__Task to complete__
Every line from the beginning of the records below up to the one holding "Expand the 中部 region plus icon" should be quoted exactly; leave out the rest.
╭─ Information supplied
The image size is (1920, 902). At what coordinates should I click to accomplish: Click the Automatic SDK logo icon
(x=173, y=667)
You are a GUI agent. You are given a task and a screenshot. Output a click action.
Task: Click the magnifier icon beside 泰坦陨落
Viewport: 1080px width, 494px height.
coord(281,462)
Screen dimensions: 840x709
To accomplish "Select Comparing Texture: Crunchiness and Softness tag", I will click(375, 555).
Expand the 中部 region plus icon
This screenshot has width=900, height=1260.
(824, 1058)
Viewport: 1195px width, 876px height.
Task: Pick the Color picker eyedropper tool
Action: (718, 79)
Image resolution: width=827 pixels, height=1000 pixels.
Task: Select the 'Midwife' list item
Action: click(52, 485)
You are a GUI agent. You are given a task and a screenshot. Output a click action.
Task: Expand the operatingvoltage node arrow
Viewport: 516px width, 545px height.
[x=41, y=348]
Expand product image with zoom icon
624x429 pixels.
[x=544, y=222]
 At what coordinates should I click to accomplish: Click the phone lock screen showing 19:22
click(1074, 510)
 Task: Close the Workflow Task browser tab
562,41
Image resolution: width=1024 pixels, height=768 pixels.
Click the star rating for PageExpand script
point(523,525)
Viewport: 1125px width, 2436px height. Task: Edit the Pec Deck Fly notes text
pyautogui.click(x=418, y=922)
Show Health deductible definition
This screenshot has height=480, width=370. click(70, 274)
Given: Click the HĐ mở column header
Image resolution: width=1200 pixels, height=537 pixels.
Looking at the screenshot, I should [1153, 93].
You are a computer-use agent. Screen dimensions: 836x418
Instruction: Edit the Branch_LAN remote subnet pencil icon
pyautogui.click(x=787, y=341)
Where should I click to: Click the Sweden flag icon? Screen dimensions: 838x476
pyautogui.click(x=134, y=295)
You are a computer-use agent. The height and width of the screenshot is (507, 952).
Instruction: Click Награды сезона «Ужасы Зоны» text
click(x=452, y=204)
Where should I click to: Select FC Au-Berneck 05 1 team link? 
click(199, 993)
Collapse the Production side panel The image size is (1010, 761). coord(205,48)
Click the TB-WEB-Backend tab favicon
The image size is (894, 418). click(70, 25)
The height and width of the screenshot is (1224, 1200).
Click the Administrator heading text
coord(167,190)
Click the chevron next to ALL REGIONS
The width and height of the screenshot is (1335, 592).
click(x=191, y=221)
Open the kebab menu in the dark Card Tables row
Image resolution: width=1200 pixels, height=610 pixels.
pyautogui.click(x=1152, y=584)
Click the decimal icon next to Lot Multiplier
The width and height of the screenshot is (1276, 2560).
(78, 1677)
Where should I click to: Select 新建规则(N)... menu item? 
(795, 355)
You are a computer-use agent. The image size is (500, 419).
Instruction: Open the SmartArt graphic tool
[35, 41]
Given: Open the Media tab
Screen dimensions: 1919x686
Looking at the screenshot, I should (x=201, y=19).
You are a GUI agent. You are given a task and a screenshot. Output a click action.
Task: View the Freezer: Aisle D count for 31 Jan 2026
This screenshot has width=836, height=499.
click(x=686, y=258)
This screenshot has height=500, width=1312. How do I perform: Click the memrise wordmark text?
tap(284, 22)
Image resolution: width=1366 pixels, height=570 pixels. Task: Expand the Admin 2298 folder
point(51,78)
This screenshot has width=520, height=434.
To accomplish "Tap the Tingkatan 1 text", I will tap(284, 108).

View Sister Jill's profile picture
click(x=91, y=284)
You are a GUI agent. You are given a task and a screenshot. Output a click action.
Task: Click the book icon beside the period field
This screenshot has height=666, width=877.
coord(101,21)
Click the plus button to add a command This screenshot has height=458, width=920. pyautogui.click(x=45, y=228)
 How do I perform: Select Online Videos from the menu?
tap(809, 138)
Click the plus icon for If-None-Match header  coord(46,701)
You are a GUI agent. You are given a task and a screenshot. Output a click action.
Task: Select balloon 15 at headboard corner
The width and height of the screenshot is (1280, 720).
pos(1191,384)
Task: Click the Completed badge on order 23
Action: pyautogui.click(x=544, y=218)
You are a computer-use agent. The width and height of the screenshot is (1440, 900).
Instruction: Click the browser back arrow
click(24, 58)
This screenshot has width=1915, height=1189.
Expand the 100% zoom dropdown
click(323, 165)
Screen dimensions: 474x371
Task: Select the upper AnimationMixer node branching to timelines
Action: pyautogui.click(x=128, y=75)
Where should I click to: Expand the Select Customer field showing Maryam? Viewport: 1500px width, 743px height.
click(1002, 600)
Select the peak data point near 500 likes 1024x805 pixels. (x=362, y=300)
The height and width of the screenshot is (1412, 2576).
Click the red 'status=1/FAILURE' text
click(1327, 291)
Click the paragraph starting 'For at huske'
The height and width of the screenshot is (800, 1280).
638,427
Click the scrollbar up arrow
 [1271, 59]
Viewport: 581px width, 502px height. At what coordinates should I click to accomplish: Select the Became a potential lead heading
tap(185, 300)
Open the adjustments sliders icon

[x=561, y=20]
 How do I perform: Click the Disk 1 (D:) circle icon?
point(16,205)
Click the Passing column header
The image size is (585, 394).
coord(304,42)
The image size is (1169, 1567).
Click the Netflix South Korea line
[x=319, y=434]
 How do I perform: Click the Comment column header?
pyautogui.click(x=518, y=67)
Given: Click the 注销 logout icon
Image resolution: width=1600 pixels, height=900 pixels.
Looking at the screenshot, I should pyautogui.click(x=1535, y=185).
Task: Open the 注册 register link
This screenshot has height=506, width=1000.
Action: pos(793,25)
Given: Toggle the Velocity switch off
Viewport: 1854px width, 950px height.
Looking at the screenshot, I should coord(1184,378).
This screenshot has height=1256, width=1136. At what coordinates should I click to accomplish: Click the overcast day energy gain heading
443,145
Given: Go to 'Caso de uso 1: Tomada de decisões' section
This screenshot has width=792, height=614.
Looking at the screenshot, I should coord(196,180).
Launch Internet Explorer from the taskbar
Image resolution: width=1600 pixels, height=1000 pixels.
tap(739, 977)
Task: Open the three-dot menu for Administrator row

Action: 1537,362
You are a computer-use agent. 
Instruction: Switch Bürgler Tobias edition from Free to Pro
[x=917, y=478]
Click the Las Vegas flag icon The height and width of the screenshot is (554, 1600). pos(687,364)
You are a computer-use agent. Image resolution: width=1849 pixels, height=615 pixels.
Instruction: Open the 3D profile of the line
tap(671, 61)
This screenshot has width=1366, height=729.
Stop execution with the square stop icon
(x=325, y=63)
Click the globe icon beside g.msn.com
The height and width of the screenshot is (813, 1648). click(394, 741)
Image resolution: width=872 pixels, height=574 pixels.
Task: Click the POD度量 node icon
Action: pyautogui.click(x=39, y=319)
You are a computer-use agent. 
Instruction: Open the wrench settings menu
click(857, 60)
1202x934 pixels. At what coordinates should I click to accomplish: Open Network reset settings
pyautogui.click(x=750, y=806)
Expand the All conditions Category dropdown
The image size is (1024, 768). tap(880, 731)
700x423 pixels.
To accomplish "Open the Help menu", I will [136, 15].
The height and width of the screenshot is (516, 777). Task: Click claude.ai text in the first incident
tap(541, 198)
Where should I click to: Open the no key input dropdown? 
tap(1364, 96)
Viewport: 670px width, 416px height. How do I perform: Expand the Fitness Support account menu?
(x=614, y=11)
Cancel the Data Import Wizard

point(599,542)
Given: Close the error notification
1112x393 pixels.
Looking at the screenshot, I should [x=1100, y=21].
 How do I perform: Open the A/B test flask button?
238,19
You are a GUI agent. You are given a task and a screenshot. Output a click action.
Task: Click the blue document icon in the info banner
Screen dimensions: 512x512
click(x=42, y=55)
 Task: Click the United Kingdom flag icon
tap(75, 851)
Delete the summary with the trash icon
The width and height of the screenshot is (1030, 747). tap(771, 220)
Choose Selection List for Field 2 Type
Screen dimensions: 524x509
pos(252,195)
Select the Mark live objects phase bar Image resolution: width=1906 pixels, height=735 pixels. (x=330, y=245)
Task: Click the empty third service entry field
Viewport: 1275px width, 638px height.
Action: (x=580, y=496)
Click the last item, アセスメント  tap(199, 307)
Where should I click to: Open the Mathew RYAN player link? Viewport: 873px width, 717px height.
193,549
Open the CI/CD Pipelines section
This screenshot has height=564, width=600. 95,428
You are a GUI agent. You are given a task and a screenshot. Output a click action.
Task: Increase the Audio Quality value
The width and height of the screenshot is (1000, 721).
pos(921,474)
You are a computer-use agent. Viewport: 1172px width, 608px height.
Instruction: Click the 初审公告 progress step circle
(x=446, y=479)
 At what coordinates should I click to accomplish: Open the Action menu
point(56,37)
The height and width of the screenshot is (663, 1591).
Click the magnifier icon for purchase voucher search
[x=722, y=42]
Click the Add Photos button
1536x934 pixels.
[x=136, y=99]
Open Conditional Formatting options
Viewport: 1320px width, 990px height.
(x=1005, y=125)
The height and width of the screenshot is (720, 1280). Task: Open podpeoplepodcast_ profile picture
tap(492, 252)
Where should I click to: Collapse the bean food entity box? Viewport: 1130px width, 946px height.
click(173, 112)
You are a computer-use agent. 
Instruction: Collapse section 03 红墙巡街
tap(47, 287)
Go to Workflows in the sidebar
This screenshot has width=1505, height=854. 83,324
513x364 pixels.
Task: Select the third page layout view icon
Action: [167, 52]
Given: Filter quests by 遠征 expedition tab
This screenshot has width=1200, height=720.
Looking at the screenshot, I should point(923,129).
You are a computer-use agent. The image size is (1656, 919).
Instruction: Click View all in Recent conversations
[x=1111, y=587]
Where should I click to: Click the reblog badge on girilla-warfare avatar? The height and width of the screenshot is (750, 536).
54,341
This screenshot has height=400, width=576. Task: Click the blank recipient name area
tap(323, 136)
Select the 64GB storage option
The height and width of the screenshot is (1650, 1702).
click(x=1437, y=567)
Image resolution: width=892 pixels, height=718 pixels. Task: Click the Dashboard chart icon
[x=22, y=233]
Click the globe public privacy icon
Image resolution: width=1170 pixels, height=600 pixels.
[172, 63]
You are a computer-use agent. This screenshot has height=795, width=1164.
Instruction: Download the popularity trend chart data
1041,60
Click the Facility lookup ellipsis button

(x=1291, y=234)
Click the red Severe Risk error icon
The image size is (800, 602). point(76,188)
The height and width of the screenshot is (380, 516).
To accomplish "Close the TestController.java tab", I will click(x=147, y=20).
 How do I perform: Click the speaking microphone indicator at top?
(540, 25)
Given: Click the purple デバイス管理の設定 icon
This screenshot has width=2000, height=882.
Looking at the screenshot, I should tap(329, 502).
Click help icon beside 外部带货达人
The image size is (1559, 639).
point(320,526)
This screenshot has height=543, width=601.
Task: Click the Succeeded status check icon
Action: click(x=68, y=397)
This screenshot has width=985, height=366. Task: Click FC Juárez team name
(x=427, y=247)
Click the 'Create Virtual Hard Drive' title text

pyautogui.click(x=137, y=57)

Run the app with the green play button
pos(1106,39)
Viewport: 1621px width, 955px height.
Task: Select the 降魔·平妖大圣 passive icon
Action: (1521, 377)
╰─
__Reply__
The image size is (1920, 902). At what coordinates should I click to accomplish: Click the Automatic SDK logo icon
(x=173, y=667)
You are a GUI agent. You are given a task and a screenshot. Output a click action.
Task: Click the magnifier icon beside 泰坦陨落
Viewport: 1080px width, 494px height.
coord(281,462)
Screen dimensions: 840x709
To accomplish "Select Comparing Texture: Crunchiness and Softness tag", I will click(375, 555).
Expand the 中部 region plus icon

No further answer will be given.